**Records to use**

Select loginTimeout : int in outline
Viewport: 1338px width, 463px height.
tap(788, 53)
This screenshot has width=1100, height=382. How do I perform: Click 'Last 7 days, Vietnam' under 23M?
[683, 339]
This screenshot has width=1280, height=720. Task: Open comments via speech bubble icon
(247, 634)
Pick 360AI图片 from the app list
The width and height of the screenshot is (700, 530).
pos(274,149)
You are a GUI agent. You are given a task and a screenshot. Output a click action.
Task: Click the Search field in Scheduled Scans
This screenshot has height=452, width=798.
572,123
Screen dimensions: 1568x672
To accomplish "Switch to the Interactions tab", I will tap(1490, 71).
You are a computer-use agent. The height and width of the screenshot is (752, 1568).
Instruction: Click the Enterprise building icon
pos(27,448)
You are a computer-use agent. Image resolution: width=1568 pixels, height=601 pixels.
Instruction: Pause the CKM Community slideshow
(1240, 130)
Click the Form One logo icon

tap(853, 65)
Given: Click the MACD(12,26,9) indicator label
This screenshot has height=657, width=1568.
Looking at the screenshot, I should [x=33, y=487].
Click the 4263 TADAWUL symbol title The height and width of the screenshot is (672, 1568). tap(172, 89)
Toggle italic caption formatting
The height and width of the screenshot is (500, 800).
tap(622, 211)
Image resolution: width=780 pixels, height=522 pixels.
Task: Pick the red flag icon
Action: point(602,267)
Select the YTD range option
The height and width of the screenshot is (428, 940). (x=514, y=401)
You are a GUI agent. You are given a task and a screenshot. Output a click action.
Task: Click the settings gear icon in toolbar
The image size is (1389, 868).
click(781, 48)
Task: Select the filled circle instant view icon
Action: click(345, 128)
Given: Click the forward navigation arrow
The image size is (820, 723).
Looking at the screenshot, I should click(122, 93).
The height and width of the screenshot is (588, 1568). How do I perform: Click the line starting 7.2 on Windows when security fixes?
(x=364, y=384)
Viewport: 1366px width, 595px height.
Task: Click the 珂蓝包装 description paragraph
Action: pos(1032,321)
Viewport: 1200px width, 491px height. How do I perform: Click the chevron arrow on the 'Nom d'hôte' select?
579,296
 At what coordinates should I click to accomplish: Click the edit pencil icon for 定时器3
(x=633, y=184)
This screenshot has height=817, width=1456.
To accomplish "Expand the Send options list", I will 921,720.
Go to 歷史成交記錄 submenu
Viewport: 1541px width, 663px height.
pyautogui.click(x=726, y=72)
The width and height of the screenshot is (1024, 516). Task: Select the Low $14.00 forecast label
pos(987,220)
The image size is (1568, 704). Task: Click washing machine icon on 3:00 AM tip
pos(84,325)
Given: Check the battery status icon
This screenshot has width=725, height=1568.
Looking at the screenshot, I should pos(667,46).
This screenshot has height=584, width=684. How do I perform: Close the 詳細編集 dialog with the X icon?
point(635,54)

**Aim of the task**
Set down the listing above in its entirety, exactly as written.

**Solved exercise**
Select loginTimeout : int in outline
Viewport: 1338px width, 463px height.
tap(788, 53)
This screenshot has width=1100, height=382. How do I perform: Click 'Last 7 days, Vietnam' under 23M?
[683, 339]
This screenshot has width=1280, height=720. Task: Open comments via speech bubble icon
(247, 634)
Pick 360AI图片 from the app list
The width and height of the screenshot is (700, 530).
pos(274,149)
You are a GUI agent. You are given a task and a screenshot. Output a click action.
Task: Click the Search field in Scheduled Scans
This screenshot has height=452, width=798.
572,123
Screen dimensions: 1568x672
To accomplish "Switch to the Interactions tab", I will tap(1490, 71).
You are a computer-use agent. The height and width of the screenshot is (752, 1568).
Instruction: Click the Enterprise building icon
pos(27,448)
You are a computer-use agent. Image resolution: width=1568 pixels, height=601 pixels.
Instruction: Pause the CKM Community slideshow
(1240, 130)
Click the Form One logo icon

tap(853, 65)
Given: Click the MACD(12,26,9) indicator label
This screenshot has height=657, width=1568.
Looking at the screenshot, I should [x=33, y=487].
Click the 4263 TADAWUL symbol title The height and width of the screenshot is (672, 1568). tap(172, 89)
Toggle italic caption formatting
The height and width of the screenshot is (500, 800).
tap(622, 211)
Image resolution: width=780 pixels, height=522 pixels.
Task: Pick the red flag icon
Action: point(602,267)
Select the YTD range option
The height and width of the screenshot is (428, 940). (x=514, y=401)
You are a GUI agent. You are given a task and a screenshot. Output a click action.
Task: Click the settings gear icon in toolbar
The image size is (1389, 868).
click(781, 48)
Task: Select the filled circle instant view icon
Action: click(345, 128)
Given: Click the forward navigation arrow
The image size is (820, 723).
Looking at the screenshot, I should click(122, 93).
The height and width of the screenshot is (588, 1568). How do I perform: Click the line starting 7.2 on Windows when security fixes?
(x=364, y=384)
Viewport: 1366px width, 595px height.
Task: Click the 珂蓝包装 description paragraph
Action: pos(1032,321)
Viewport: 1200px width, 491px height. How do I perform: Click the chevron arrow on the 'Nom d'hôte' select?
579,296
 At what coordinates should I click to accomplish: Click the edit pencil icon for 定时器3
(x=633, y=184)
This screenshot has height=817, width=1456.
To accomplish "Expand the Send options list", I will 921,720.
Go to 歷史成交記錄 submenu
Viewport: 1541px width, 663px height.
pyautogui.click(x=726, y=72)
The width and height of the screenshot is (1024, 516). Task: Select the Low $14.00 forecast label
pos(987,220)
The image size is (1568, 704). Task: Click washing machine icon on 3:00 AM tip
pos(84,325)
Given: Check the battery status icon
This screenshot has width=725, height=1568.
Looking at the screenshot, I should pos(667,46).
This screenshot has height=584, width=684. How do I perform: Close the 詳細編集 dialog with the X icon?
point(635,54)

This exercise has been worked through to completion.